**RECORDS SHOWN**
================

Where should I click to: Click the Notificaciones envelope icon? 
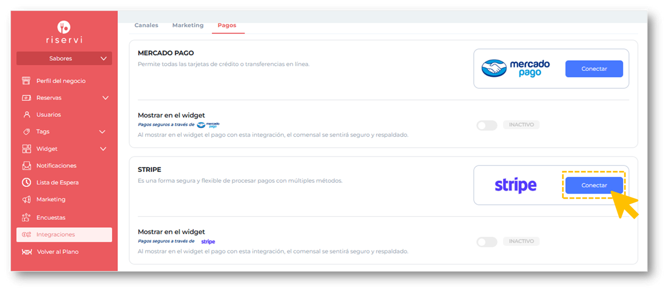[27, 166]
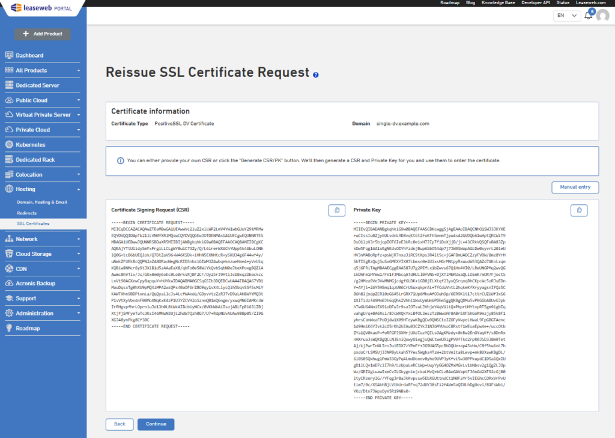Expand the Network menu

tap(43, 239)
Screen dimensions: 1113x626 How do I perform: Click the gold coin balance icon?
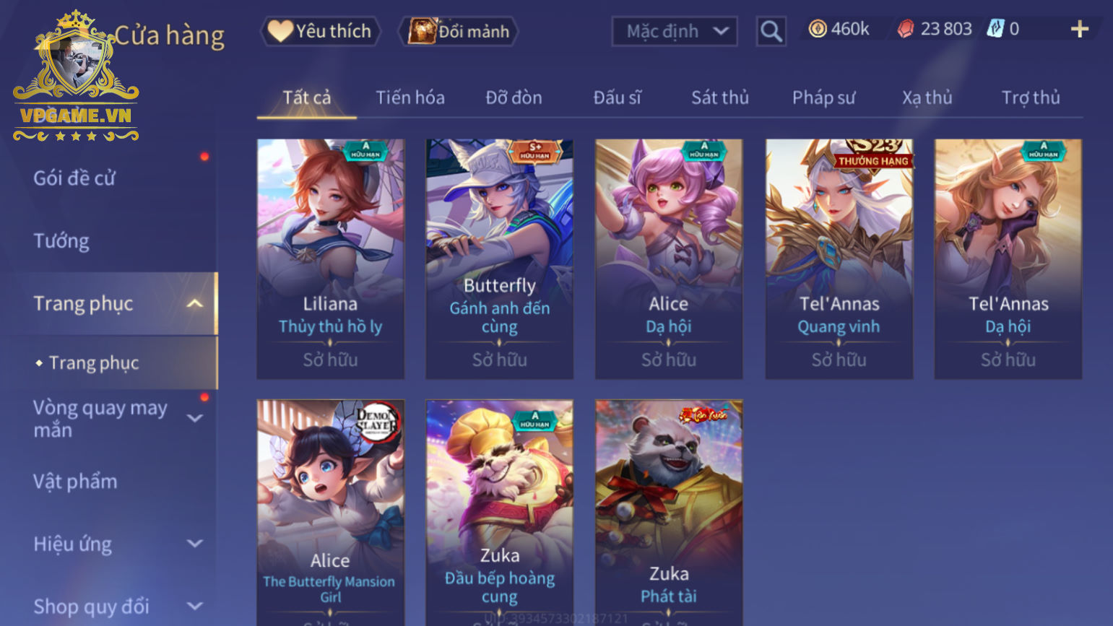(818, 29)
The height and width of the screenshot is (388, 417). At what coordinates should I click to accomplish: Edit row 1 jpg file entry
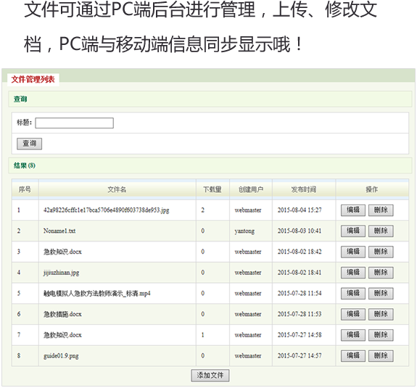pos(353,210)
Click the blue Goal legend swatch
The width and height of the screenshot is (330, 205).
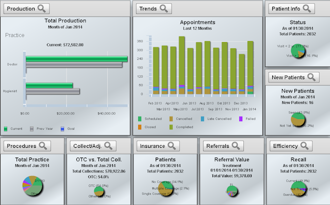pos(62,129)
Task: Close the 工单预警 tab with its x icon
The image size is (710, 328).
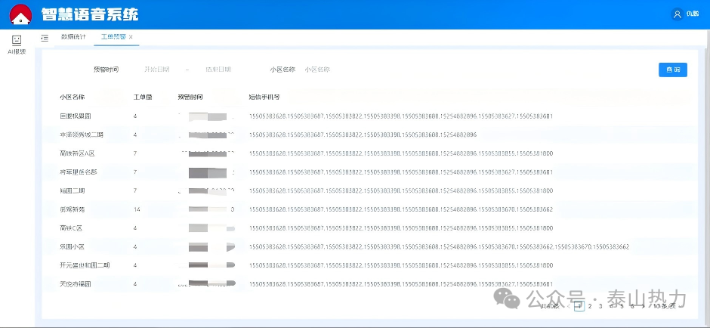Action: [x=131, y=37]
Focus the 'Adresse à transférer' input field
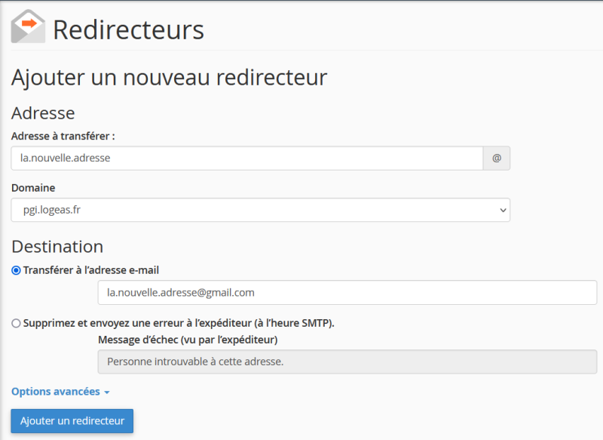 tap(246, 158)
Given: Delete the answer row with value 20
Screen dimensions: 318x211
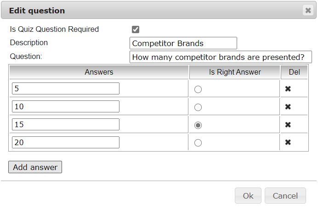Looking at the screenshot, I should [x=288, y=142].
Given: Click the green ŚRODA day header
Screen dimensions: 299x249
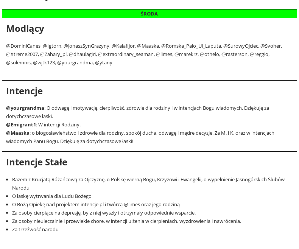Looking at the screenshot, I should click(149, 14).
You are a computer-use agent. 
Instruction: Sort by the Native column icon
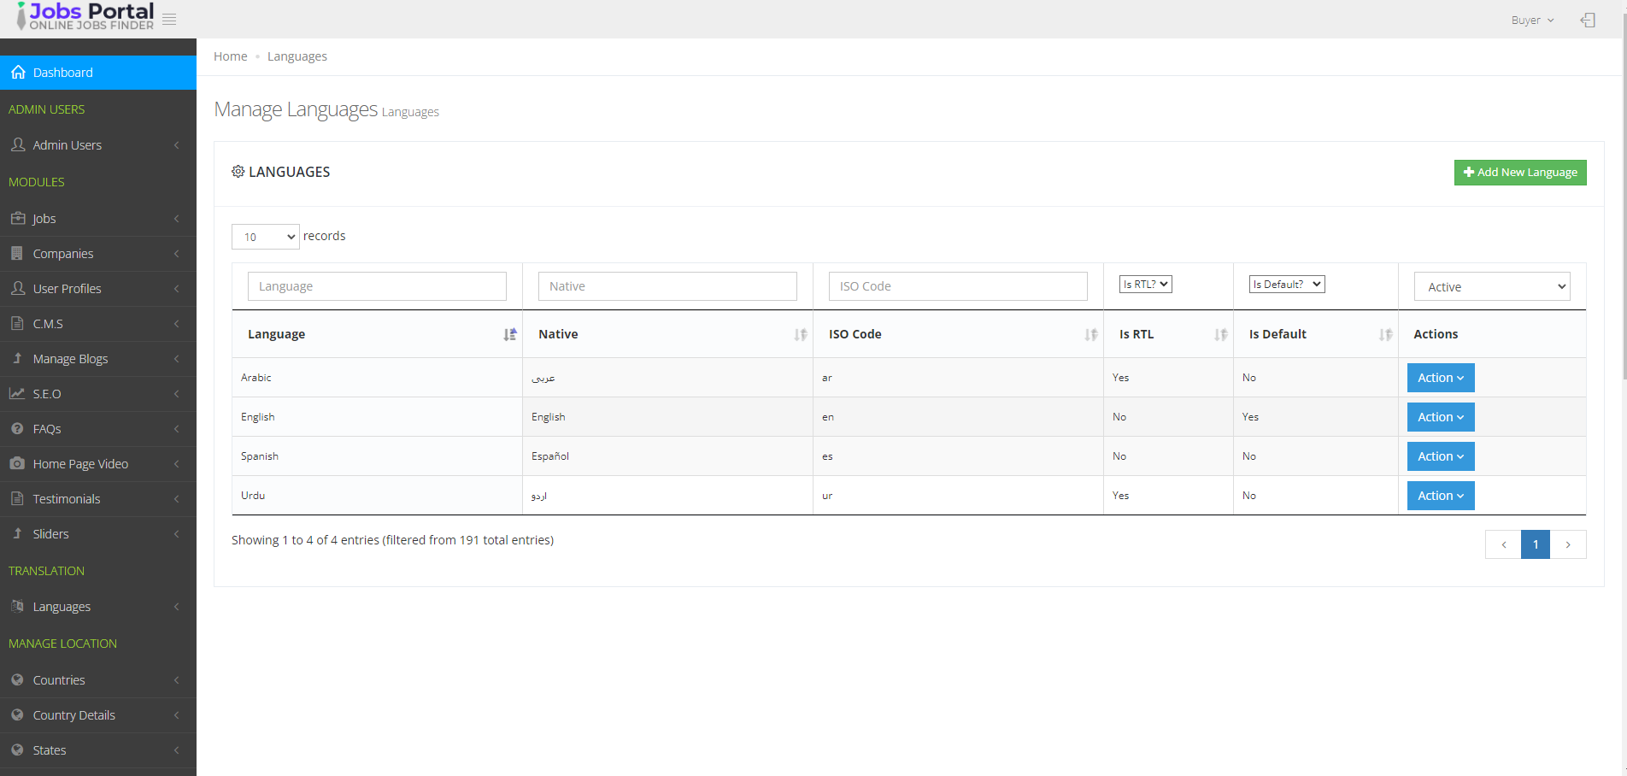click(800, 335)
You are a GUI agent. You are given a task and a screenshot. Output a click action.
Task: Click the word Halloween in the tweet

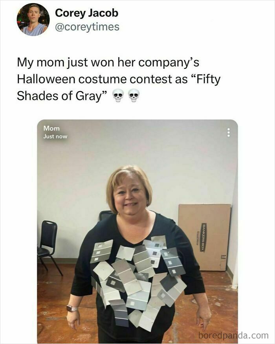[46, 79]
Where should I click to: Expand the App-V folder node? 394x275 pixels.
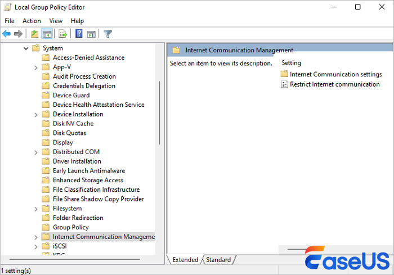pyautogui.click(x=36, y=67)
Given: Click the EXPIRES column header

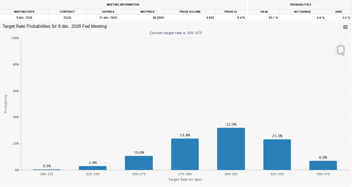Looking at the screenshot, I should 108,12.
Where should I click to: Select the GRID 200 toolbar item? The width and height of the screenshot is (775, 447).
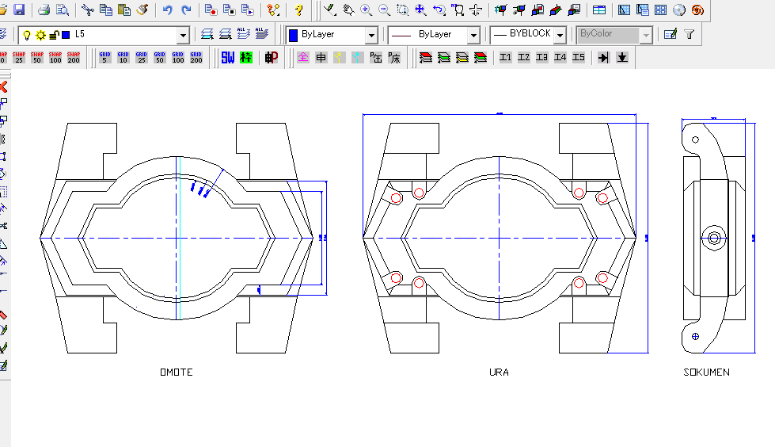(196, 57)
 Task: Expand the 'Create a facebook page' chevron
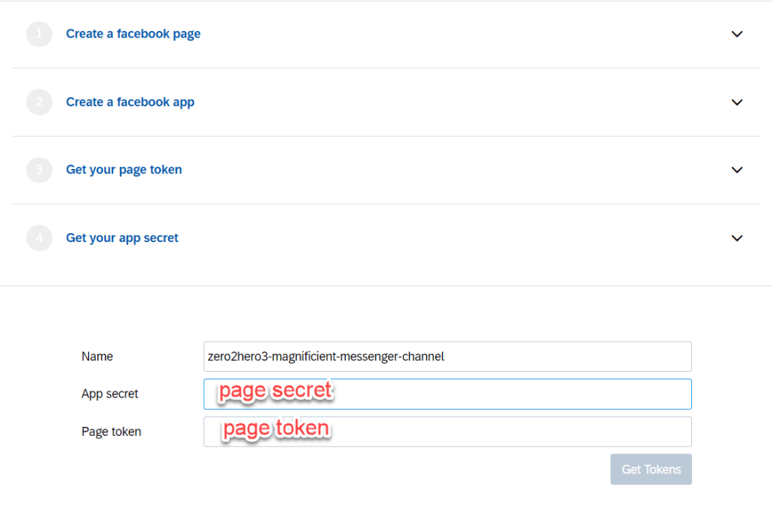tap(737, 34)
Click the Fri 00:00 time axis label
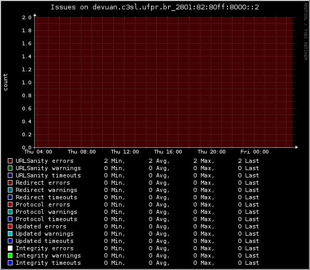The height and width of the screenshot is (270, 310). (x=254, y=152)
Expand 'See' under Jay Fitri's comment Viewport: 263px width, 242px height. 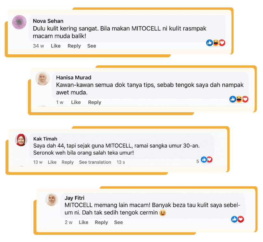coord(119,222)
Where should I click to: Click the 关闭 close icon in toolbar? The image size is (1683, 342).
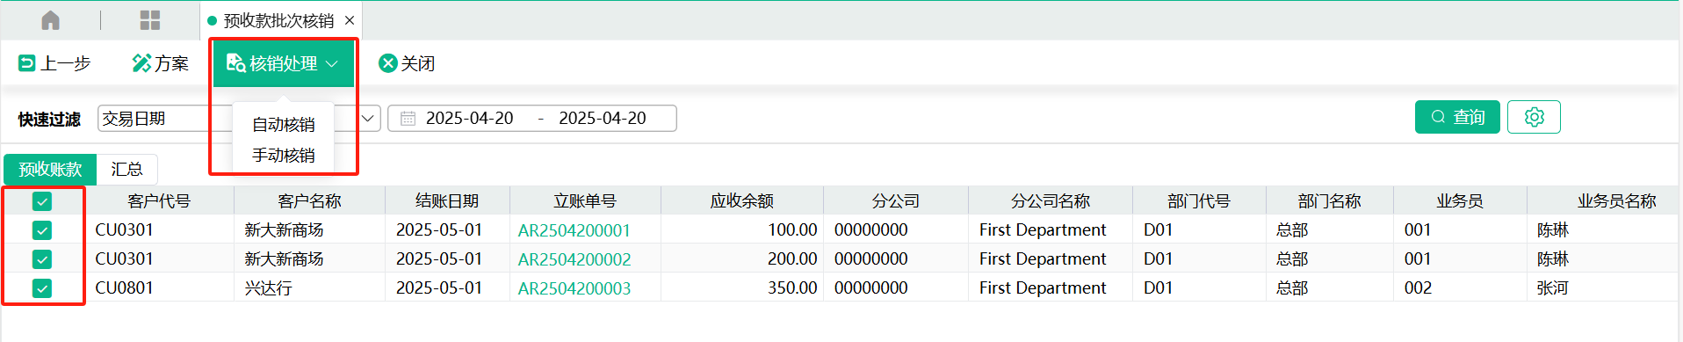(x=387, y=63)
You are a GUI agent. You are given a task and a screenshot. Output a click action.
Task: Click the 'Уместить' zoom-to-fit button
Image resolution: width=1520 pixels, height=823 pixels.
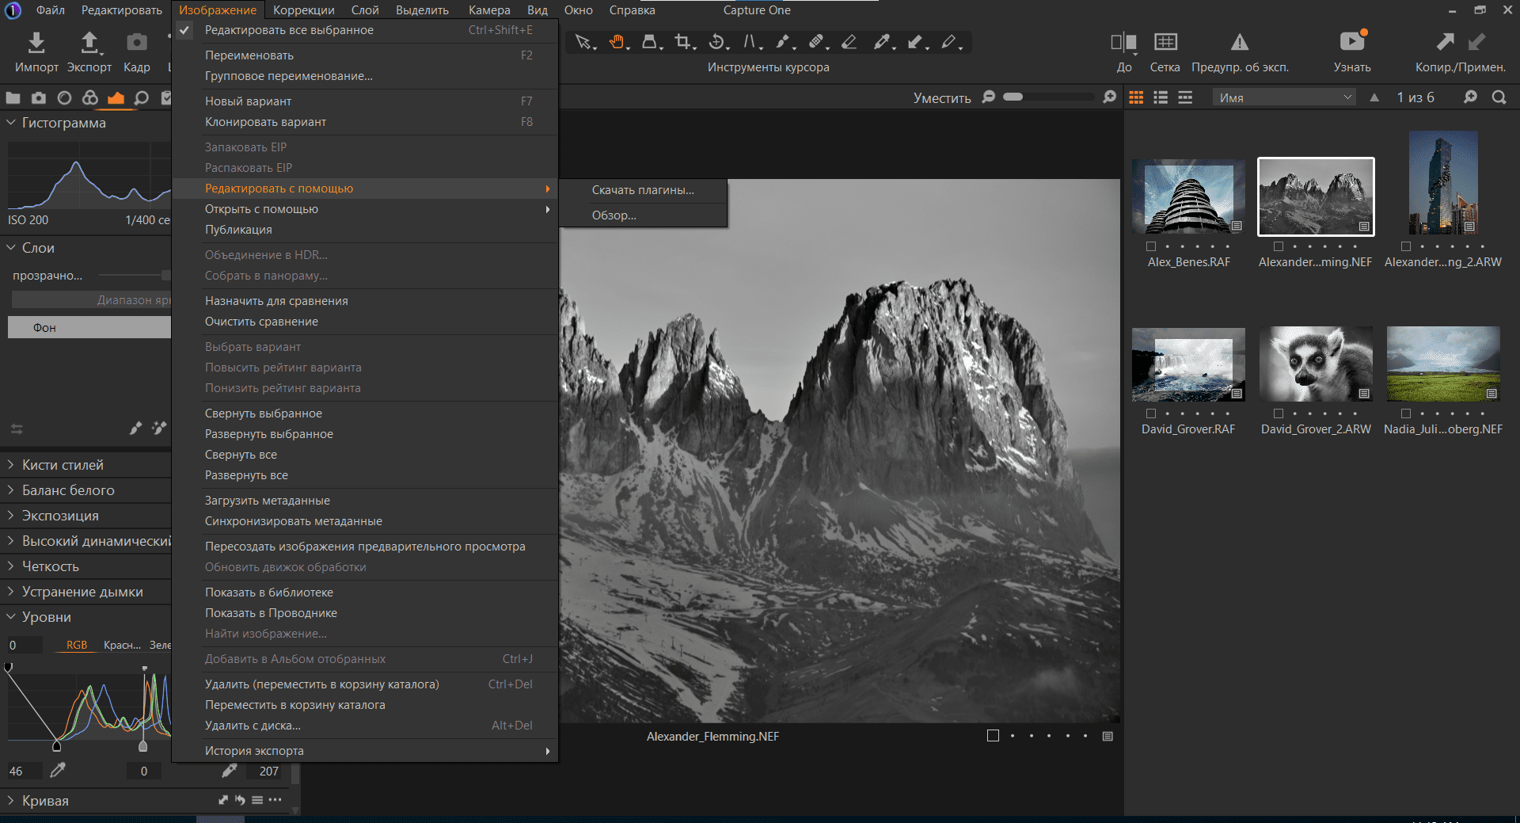(x=941, y=97)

================

**PROBLEM REQUIREMENTS**
Set the lines above down again, word for word, from the first through the one containing "You are a computer-use agent."; pictures excluded.

**TASK RESULT**
Where should I click to: Click the Notificaciones envelope icon? 
[27, 166]
Expand the Network menu

tap(43, 239)
Screen dimensions: 1113x626 How do I perform: Click the gold coin balance icon?
(818, 29)
The height and width of the screenshot is (388, 417). At what coordinates should I click to accomplish: Edit row 1 jpg file entry
pos(353,210)
Click the blue Goal legend swatch
The width and height of the screenshot is (330, 205).
pos(62,129)
Task: Close the 工单预警 tab with its x icon
The image size is (710, 328).
Action: [x=131, y=37]
Focus the 'Adresse à transférer' input field
 tap(246, 158)
Given: Delete the answer row with value 20
Screen dimensions: 318x211
Looking at the screenshot, I should [x=288, y=142].
Given: Click the green ŚRODA day header
Screen dimensions: 299x249
Looking at the screenshot, I should click(149, 14).
You are a computer-use agent. 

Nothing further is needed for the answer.